The biggest obstacles are in one category: Objects without a strong “visual texture,” and with few distinct markings. These include many products that are hard to identify without colorful packaging, such as purses, shoes and cell phones.
“Unpackaged products is something that has been a priority for a while, but it’s not easy to solve,” Neven said. “If we get that done much better, then suddenly 90% of relevant objects are in our reach.”
Google developers are hammering away at the problem. Neven is excited about the potential to enable the system to identify which species of tree a leaf fell from, or the model of car parked on the street.
In the meantime, Google lists the Goggles app in its Labs section, meaning the project is still in an experimental phase, a Google spokesman said. Allowing access this way lowers expectations and avoids exposing the technology to too many people who may find themselves turned off by the fact that it often fails to return accurate results.
The app displays a quick tutorial when it’s first launched. Google also showcases Goggles features that aren’t all that practical but that create buzz for the technology, such as a version that can solve Sudoku puzzles.
The Goggles app can also read QR codes, those black-and-white squares found on ads and posters that, when scanned by smartphones, access videos and other interactive content. Until Goggles can recognize everything, QR codes serve an interim need: Take a picture of something and get its digital counterpart.
Other image-search uses
This underlying image-search technology is important to many Google products.
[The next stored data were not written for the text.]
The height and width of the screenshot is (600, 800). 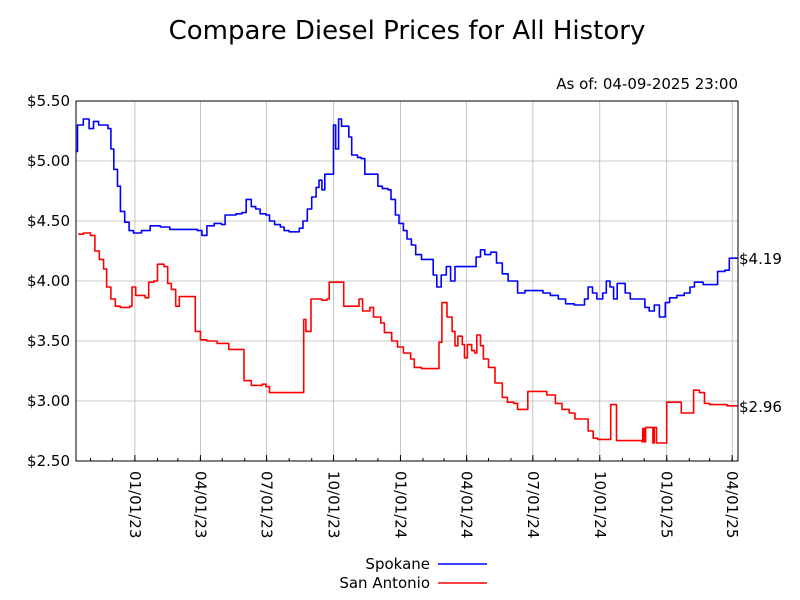 I want to click on x-tick-label: 07/01/24, so click(x=533, y=504).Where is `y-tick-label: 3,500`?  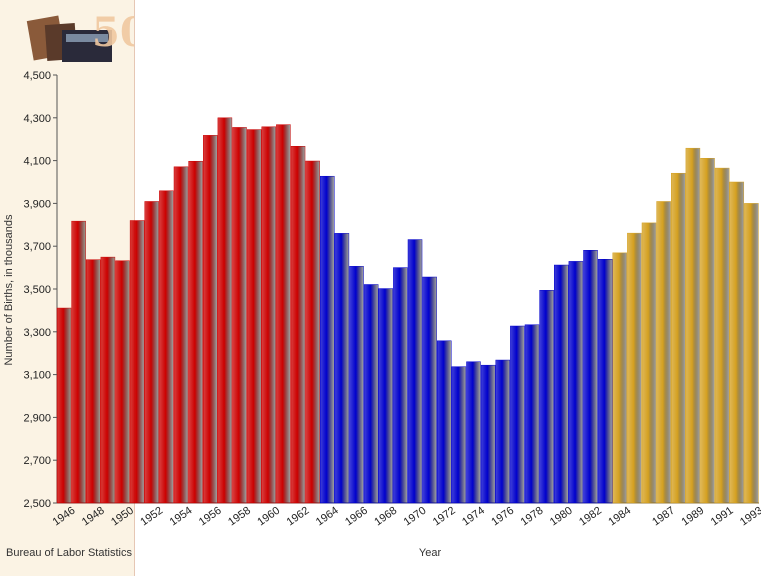
y-tick-label: 3,500 is located at coordinates (37, 290).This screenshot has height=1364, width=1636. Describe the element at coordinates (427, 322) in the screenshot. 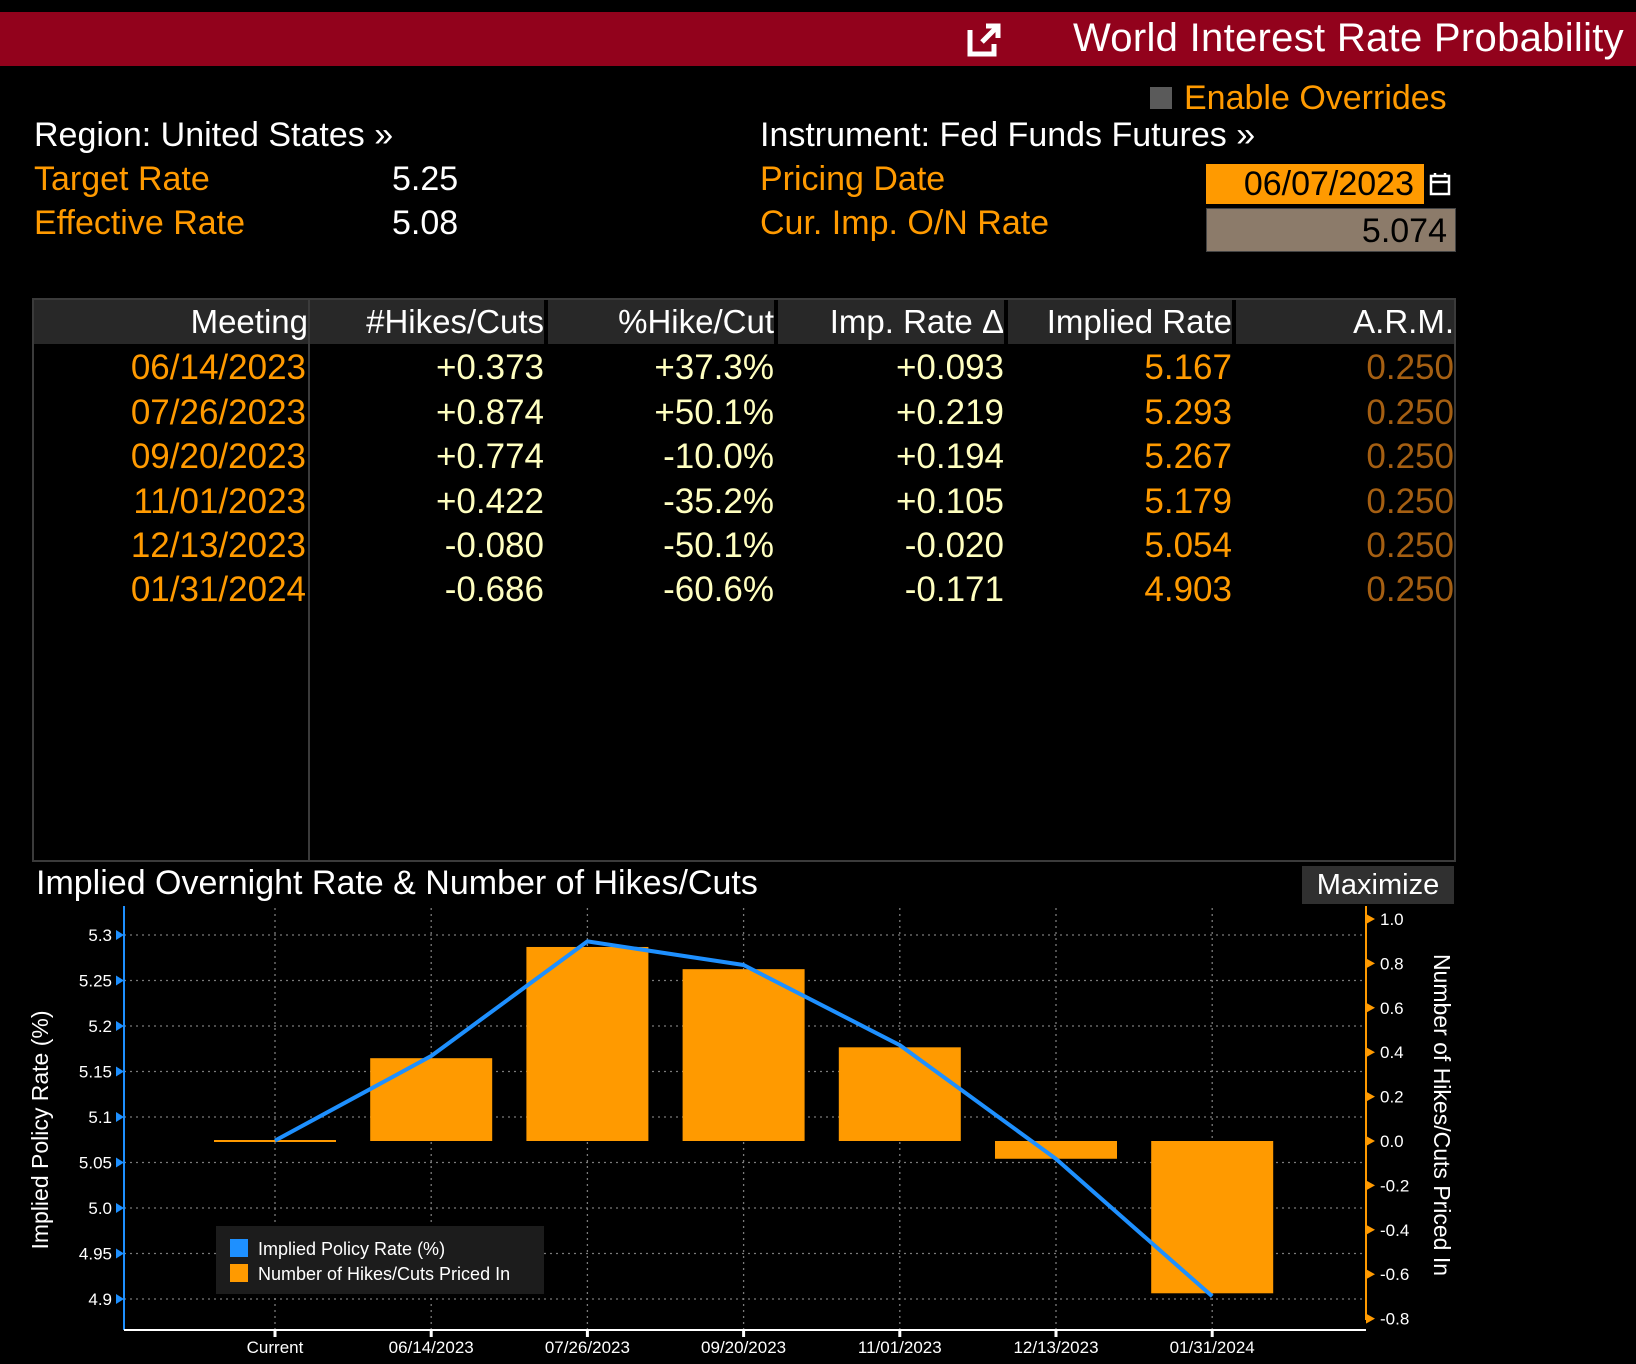

I see `header-hikes-cuts: #Hikes/Cuts` at that location.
The image-recognition algorithms help to recognize cars and people in Google’s Street View service in order to blur license plates and faces. They also help raise red flags when a photo reveals too much human skin, categorizing them for Google Images’s “adult” filter.
Neven joined Google in 2006 when the search giant acquired his company, called Neven Vision. His former colleague, Orang Dialameh, is the CEO at IPPLEX, a holding company that also has teams of engineers working on image-recognition projects.
Dialameh’s developers have employed cameras to build apps that can help identify objects, such as cash or cereal boxes, without requiring the user to snap a picture. Some of these apps are being marketed as utilities for blind people. IPPLEX’s next venture, Nantworks, will allow users to tag objects using a cell phone’s camera, Dialameh said.
Dialameh, who, like his colleague, is based in Southern California, faces many of the same obstacles that Google does — not the least of which is convincing people to use the apps in their daily lives.
“How will this become a consumer behavior?”
“We’re not used to taking out a camera and showing stuff to our phone.”
Others are embedding this kind of technology in more obvious applications. Face.com can examine photos on Facebook to identify people in pictures who weren’t manually tagged. In the same way, Neven’s technology at Google can be used to identify faces in a Picasa user’s personal photo collection.
But this facial-recognition technology, which sometimes thinks your sister is actually Grandpa, has a ways to go. And not everyone is sold on its usefulness.
“Before people-tagging came out, I think most people would have said that the best way to figure out who’s in photos was to have some face-recognition algorithm,” Facebook CEO Mark Zuckerberg said in an interview with several reporters after a news conference in November.
“But it actually turns out that the best way is to just have people tagged.”